FIG. 2B shows a magnified view of the system 200 within region A of FIG. 2A. The system 200 can include optics 208 that can focus a laser beam LB emitted from a laser of a laser processing head. The optics 208 can include any of the features, structures, relationships, etc., described previously with respect to the optics 108 including for example a first lens 210, a second lens 212, an upstream shield 214, and a downstream shield 216. The terms “upstream” and “downstream” as used herein refer to locations relative to the emission direction of the laser beam LB, as would be readily appreciated by persons of skill in the art. The system 200 can further include a connector, such as for example a first connector 204. The terms “first,” “second,” etc., can be used as a naming convention in this disclosure without limiting the disclosure to any particular number of structures. For example, the term “second” can mean that there are two or more structures of the same name, but in alternative embodiments there can be only a single structure even when that structure is named a “second” structure. Put differently, the term “second” can encompass embodiments with at least two structures, but does not limit the disclosure to multiple structures.

The first connector 204 can connect to an upstream end 220 of the optics 208 and can optically connect a fiber optic cable 202 of the laser processing head with the optics 208. For example, the first connector 204 can include an interior 240 that defines an optical pathway through the first connector 204 and to the optics 208. The system 200 can also include a seal, such as for example a first seal 226. The first seal 226 can occupy a recess 228 between the upstream end 220 of the optics 208 and a downstream end 218 of the first connector 204. In embodiments, the first seal 226 can be compressible and can be compressed within the recess 228 between the downstream end 218 of the first connector 204 and the upstream end 220 of the optics 208.

The first connector 204 and the optics 208 can, when the first connector 204 is connected to the optics 208, define a gap between the first connector 204 and the optics 208 radially inwardly of the first seal 226. Radially inwardly, in this context, can include within a three-dimensional virtual region defined by the first seal 226. The three-dimensional virtual region can be circumferentially bound the first seal 226. The three-dimensional virtual region can extend along an optical axis a of the system 200 from a bottom (or downstream most portion) of the first seal 226 to a top (or upstream most portion) of the first seal 226. In embodiments, the first connector 204 and the optics 208 can, when the first connector 204 is connected to the optics 208, define the gap between the first connector 204 and the optics 208 such that no portion of the first connector 204 directly contacts any portion of the optics 208 radially inwardly of the first seal 226 (e.g., at any point within the three-dimensional virtual region, previously described). Accordingly, the first connector 204 and the optics 208 can be structured and arranged to prevent direct contact between any portion of the first connector 204 and any portion the optics 208 within the three-dimensional virtual region, including from the first seal 226 to an interior 230 of the optics 208. By preventing direct contact between the first connector 204 and the optics 208 within the first seal 226, the incidence of contact abrasion and/or fretting can be reduced or eliminated within the area bounded by the first seal 226. This can protect the optics 208 since the first seal 226 can prevent debris or other contaminants from reaching the optics 208 from locations outside the boundary of the first seal 226 and since direct contact between the first connector 204 and the optics 208 within the boundary of the first seal 226 is prevented by the structure and arrangement of the first connector 204 and the optics 208.

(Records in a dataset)
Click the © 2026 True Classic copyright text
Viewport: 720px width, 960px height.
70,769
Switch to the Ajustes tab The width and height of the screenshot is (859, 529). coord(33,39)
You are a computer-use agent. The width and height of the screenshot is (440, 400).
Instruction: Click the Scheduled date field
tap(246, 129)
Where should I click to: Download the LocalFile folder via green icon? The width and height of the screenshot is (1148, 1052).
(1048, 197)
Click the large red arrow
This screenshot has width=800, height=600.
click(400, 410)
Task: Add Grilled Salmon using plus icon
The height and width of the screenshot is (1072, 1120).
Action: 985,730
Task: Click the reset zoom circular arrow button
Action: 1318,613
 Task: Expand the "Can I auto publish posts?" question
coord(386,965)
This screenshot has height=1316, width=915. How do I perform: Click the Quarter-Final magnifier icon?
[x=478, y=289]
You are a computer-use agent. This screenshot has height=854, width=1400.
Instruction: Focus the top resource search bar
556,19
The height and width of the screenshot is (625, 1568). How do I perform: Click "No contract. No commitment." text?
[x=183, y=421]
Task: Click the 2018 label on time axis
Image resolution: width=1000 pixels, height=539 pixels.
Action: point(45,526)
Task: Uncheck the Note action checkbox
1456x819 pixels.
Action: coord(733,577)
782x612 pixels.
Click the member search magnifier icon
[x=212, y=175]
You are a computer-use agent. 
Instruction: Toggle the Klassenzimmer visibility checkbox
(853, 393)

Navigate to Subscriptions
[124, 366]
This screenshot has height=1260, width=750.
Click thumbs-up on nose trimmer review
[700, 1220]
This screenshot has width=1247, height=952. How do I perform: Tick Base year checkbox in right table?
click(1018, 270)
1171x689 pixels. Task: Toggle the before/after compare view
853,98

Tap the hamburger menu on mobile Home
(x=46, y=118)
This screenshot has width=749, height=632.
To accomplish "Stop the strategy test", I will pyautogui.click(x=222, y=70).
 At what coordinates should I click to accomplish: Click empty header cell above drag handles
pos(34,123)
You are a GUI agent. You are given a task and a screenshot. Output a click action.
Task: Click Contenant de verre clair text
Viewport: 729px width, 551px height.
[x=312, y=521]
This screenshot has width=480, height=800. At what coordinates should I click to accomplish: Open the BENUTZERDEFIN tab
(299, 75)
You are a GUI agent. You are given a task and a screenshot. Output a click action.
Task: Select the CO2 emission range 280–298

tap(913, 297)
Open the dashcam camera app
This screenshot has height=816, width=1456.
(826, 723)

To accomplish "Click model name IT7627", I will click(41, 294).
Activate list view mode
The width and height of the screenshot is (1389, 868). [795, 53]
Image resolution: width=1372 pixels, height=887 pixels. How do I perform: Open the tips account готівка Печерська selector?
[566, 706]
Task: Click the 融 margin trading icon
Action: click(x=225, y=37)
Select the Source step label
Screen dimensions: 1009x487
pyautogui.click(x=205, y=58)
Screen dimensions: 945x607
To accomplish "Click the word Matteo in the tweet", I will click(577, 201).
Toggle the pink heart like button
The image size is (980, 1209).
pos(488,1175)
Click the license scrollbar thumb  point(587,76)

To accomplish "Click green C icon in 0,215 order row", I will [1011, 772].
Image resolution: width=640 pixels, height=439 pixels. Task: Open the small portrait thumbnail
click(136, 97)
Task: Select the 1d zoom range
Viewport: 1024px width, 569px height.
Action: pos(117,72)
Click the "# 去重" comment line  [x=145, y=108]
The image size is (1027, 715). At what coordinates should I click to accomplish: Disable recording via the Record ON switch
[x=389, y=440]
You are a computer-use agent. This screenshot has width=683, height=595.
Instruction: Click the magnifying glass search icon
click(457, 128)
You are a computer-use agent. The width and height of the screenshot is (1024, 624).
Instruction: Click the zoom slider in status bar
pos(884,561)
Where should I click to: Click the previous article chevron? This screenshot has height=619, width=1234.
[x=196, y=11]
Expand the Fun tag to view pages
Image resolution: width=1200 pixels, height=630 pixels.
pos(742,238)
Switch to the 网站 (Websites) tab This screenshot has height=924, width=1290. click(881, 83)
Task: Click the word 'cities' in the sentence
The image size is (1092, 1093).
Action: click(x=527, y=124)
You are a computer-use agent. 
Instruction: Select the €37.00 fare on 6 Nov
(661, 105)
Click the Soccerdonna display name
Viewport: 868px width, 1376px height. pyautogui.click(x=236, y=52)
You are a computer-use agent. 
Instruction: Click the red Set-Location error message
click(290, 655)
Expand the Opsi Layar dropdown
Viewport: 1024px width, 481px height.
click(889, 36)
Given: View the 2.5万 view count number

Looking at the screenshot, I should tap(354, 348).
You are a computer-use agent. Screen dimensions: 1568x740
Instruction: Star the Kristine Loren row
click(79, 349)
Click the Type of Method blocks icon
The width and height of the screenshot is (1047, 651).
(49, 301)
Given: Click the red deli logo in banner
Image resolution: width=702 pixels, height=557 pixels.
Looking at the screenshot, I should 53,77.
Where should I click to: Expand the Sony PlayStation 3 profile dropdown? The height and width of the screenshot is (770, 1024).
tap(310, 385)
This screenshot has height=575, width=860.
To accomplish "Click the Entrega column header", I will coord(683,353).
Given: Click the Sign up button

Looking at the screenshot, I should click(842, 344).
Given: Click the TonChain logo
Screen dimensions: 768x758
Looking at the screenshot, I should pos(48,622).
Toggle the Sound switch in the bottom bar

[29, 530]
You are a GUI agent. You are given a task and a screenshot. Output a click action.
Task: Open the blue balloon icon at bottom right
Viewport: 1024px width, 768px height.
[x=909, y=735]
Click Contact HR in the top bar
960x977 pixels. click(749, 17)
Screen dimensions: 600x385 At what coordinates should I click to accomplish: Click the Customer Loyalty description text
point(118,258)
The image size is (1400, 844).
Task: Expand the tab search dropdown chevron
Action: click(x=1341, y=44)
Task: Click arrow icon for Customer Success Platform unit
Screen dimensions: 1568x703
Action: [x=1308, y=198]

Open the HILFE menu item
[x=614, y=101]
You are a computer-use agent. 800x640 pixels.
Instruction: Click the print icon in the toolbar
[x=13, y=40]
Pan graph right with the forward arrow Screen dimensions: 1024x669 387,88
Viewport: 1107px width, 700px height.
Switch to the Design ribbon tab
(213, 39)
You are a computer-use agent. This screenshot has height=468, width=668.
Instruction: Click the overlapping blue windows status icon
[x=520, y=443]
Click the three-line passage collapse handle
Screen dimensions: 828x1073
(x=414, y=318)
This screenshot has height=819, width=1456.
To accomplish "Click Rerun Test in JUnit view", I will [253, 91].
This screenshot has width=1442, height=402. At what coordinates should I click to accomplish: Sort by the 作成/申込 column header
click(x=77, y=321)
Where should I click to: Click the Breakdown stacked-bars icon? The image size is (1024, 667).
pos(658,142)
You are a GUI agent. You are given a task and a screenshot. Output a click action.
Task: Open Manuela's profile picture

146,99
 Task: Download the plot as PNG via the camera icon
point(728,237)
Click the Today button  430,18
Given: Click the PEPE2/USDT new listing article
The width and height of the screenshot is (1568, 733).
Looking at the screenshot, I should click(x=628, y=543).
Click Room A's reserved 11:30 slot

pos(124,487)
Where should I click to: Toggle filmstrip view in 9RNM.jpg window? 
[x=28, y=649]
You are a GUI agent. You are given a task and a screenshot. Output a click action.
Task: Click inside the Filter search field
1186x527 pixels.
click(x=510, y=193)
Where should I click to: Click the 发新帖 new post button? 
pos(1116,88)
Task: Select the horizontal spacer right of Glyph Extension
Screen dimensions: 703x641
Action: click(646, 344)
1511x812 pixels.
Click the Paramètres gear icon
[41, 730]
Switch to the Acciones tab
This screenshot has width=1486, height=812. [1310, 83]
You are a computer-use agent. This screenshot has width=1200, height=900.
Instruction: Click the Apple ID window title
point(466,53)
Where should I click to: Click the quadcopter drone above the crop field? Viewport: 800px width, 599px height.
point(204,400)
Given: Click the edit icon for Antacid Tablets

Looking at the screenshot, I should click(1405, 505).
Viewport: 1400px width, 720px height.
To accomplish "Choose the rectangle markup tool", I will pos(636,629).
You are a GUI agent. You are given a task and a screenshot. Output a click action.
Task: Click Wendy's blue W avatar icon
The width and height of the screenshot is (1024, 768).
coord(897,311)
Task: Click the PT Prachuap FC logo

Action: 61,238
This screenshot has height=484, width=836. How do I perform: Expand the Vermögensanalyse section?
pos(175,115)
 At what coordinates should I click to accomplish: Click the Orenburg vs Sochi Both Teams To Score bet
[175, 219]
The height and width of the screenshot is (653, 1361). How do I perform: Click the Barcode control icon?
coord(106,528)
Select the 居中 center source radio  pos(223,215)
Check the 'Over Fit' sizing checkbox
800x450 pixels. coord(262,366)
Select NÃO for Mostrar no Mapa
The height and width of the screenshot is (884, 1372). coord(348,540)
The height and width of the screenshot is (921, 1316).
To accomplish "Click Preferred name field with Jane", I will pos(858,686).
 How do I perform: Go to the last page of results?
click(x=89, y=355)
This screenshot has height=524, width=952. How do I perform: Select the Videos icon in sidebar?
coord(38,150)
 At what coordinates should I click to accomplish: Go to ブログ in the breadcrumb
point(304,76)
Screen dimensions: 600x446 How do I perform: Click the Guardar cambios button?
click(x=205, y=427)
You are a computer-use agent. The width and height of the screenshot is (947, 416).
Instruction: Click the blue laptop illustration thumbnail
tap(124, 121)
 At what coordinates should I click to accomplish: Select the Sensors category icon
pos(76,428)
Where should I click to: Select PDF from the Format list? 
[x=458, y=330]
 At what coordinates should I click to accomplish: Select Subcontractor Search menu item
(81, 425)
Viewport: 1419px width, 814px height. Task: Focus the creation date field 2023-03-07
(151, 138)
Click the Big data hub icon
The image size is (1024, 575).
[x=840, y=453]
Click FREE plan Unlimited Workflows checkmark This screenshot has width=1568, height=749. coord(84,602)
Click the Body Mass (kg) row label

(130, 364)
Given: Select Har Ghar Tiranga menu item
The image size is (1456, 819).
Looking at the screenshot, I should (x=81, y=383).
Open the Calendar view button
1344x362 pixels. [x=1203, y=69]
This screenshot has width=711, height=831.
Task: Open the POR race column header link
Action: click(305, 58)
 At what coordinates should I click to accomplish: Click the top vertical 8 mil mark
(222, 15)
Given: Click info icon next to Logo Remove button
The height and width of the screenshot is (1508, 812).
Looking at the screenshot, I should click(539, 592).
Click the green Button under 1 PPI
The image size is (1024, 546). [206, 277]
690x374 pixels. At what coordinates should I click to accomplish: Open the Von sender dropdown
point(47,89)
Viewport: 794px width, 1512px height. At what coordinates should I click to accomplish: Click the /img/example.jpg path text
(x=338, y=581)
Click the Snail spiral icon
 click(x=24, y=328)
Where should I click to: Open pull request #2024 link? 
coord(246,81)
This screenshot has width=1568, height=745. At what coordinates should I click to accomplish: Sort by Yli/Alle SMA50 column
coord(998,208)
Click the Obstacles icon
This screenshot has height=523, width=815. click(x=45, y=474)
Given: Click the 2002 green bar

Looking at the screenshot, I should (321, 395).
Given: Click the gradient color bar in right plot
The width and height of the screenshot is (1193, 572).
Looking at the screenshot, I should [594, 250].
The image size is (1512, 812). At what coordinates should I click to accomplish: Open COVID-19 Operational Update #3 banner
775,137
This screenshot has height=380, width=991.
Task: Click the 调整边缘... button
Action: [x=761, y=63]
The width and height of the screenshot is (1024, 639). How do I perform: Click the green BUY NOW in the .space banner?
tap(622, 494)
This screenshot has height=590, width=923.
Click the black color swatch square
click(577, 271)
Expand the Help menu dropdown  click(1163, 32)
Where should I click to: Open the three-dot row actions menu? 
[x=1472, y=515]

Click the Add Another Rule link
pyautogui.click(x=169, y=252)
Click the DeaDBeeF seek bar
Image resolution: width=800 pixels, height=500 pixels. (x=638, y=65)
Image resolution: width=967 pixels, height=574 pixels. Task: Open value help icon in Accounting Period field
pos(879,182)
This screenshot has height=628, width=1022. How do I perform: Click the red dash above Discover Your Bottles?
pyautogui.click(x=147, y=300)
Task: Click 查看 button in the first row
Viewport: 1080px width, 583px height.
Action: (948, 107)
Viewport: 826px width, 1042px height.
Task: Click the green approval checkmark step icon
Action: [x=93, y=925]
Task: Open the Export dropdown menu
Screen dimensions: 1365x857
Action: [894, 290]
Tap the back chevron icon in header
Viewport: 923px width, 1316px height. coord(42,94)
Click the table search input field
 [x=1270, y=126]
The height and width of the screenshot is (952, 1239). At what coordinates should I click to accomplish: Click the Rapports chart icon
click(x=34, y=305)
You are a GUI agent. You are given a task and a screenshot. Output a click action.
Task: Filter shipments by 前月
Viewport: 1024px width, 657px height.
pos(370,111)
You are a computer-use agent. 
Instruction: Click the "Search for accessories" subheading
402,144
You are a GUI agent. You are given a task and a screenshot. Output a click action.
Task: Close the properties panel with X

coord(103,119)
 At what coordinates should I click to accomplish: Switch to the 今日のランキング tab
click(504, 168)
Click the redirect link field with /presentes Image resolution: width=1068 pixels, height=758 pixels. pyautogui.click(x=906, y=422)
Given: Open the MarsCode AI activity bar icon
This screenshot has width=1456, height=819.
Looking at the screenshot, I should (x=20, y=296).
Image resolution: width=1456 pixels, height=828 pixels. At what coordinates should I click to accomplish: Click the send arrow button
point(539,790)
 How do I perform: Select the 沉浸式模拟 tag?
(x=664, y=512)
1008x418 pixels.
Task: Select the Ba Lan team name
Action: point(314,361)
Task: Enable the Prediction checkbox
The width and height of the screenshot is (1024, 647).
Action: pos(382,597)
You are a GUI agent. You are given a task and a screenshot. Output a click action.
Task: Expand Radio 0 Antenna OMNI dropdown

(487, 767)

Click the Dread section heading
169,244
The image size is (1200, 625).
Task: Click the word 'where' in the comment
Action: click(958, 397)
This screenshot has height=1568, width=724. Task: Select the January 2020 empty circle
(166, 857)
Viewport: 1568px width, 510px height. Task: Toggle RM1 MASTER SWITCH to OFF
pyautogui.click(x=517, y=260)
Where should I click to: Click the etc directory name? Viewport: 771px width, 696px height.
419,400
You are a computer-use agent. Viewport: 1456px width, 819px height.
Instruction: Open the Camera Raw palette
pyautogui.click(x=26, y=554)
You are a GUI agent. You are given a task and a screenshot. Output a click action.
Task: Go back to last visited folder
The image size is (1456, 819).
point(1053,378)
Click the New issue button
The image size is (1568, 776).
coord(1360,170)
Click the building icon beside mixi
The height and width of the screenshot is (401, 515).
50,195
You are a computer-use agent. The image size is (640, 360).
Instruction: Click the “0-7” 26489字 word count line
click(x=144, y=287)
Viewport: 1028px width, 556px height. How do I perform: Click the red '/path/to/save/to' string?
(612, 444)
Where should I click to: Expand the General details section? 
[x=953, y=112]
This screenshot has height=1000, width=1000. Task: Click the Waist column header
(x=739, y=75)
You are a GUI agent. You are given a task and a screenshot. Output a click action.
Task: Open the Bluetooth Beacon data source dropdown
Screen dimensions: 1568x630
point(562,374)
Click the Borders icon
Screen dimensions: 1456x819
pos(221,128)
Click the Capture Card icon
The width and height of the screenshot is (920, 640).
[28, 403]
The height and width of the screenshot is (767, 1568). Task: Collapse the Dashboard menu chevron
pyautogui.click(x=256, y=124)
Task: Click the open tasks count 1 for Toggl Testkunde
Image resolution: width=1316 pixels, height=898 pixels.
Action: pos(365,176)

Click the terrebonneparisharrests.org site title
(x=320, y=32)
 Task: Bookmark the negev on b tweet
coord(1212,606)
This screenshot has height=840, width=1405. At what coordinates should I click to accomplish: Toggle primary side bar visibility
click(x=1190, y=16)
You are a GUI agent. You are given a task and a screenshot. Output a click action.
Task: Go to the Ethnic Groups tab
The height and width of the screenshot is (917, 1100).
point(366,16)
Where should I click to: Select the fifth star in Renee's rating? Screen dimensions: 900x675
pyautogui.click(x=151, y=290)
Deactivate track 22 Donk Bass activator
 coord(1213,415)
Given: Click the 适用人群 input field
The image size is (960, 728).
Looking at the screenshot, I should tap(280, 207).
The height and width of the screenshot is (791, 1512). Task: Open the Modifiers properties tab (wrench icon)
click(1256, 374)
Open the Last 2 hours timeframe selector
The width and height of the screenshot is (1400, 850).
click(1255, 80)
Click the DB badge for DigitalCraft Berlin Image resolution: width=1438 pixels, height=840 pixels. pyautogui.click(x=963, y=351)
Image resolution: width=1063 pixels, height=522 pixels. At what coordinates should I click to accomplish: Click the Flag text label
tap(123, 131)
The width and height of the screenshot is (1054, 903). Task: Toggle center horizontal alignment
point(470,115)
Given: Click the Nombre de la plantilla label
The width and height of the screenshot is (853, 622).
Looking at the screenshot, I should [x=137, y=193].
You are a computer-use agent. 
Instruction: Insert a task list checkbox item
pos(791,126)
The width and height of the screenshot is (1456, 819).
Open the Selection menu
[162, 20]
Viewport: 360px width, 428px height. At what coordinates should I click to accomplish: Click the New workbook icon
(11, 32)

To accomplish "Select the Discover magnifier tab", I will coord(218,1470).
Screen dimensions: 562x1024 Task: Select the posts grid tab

Directives →
a – Transcribe the stretch of the laser-optics passage from "The first connector 204 can connect" through "220 of the optics 208.".
b – Answer these questions using the laser-optics passage:
(i) Which two shields does the passage list among the parts of the optics 208?
(ii) What space does the first seal 226 occupy?
(iii) What can be reduced or eliminated by preventing direct contact between the first connector 204 and the optics 208 within the first seal 226?

Full answers →
a –
The first connector 204 can connect to an upstream end 220 of the optics 208 and can optically connect a fiber optic cable 202 of the laser processing head with the optics 208. For example, the first connector 204 can include an interior 240 that defines an optical pathway through the first connector 204 and to the optics 208. The system 200 can also include a seal, such as for example a first seal 226. The first seal 226 can occupy a recess 228 between the upstream end 220 of the optics 208 and a downstream end 218 of the first connector 204. In embodiments, the first seal 226 can be compressible and can be compressed within the recess 228 between the downstream end 218 of the first connector 204 and the upstream end 220 of the optics 208.

b –
(i) An upstream shield 214 and a downstream shield 216.
(ii) A recess 228 between the upstream end 220 of the optics 208 and a downstream end 218 of the first connector 204.
(iii) The incidence of contact abrasion and/or fretting within the area bounded by the first seal 226.